- Еще бы вы негром оказались! – вскидывает она руками. – Хватит и той черноты, какая есть!
- Татьяна Викторовна, - делает жест рукой в мою сторону Дмитрий Платонович, видя, что я собираюсь повышать голос, и, заставляя меня замолчать, - объясните нам, пожалуйста, какая чернота сейчас вас беспокоит?
- Его! – показывает решительно на меня пальцем. – Если они оба родятся черненькими, что я мужу скажу?! Как у нас у двух белобрысых могли родиться два чертенка?!
- Их двое?! – это все, что я слышу из сказанного матерью моих детей.
Черт… Моих детей…
Моих!
- А вы и рады! – нападает на меня беременная.
Не успеваю ей ничего ответить, как Дмитрий Платонович опять нас «разводит» в стороны взмахами уже обеих рук:
- Так, стоп. Эээ…
Главврач уже не знает, что говорить дальше, поскольку ситуация не просто щепетильная. А катастрофическая. Но нам с белобрысой уже все понятно.
- Я буду краток. Я хочу купить этих детей, - заявляю сразу о своих намерениях.
И без того бледная моль стала еще бледнее. Только широко распахнутые глаза от удивления выдавали присутствие в помещении еще одного человека, не считая врача.
- Ч-что?
Прежний настрой на скандал пропал. Девушка не просто побледнела, она в мгновение стала синей. Губы трясутся, дыхание сбилось.
- Хватит! – внезапно кричит врач, но, смотря на мать моих детей, мужчина меняет тон на более тихий и даже немного ласковый. – Татьяна Викторовна, выйдите, пожалуйста, в коридор. Наша медсестра проводит вас до буфета.
Белокурая моль еле поднимается и на плохо сгибающихся ногах идет к выходу.
- Слушайте вы, турецкий подданный, - скалится в мою сторону Дмитрий Платонович, - вы решили за деньги купить все и еще немного? Не выйдет!
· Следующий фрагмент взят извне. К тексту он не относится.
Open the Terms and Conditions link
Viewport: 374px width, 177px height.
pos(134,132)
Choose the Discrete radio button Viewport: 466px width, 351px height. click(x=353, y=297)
- Это мои дети, - произношу с каменным лицом, не привыкший выслушивать нравоучения от каких-то врачей.
- А это моя пациентка! – кричит мужчина. – Бывшая, да, - добавляет, - но моя! В ней ваши дети! Последние из возможных! У нее тридцатая неделя беременности! Хотите, совсем бездетным остаться?!
- Почему «бывшая»? – подаюсь к нему вперед, забыв напрочь о его тоне и прочих обстоятельствах. – Она что, не наблюдается у врача всю беременность?
- Наверное наблюдается, - пожимает плечами главврач. – Но к нам она больше не приходит. Я делал подсадку, вел ее до четырнадцатой недели. Потом перешел на пост главврача, но продолжил вести беременность Татьяны Викторовны. С двадцатой недели она пропала. Звонил ей. Она обещала прийти на прием, но вот уже тридцатая неделя, и я ее вижу только здесь в кабинете так же, как и вы.
- И вы считаете это нормальным?! – начинаю сердиться.
- А что предлагаете мне делать?! – опять кричит Дмитрий Платонович. – Я не могу бегать за каждой своей пациенткой! Ее беременность – это, прежде всего, ее ответственность!
- И моя! – буквально рявкаю на мужчину, отчего он слегка зажимается. – Я требую, - говорю уже тише, - чтобы ваши врачи провели ей полное обследование. Я не готов рисковать своими детьми!
Иначе реагировать не могу. Это действительно последний шанс. У меня было выделено не так много сперматозоидов для оплодотворения. За все четыре года процедур только одиннадцать штук. И все их подсаживали Нихан. Но все было безуспешно. Эмбрионы не крепились. Но, как оказывается сейчас, дед утаил от меня еще два сперматозоида. Много раз он говорил мне, что встречается несовместимость между мужчиной и женщиной. Что при «смене» жены я смогу стать отцом. Но я не верил. Видимо зря…
- А.., - хочет задать вопрос Дмитрий Платонович, но я опять его бесцеремонно перебиваю.
- Я оплачу все обследование, - категорично заявляю.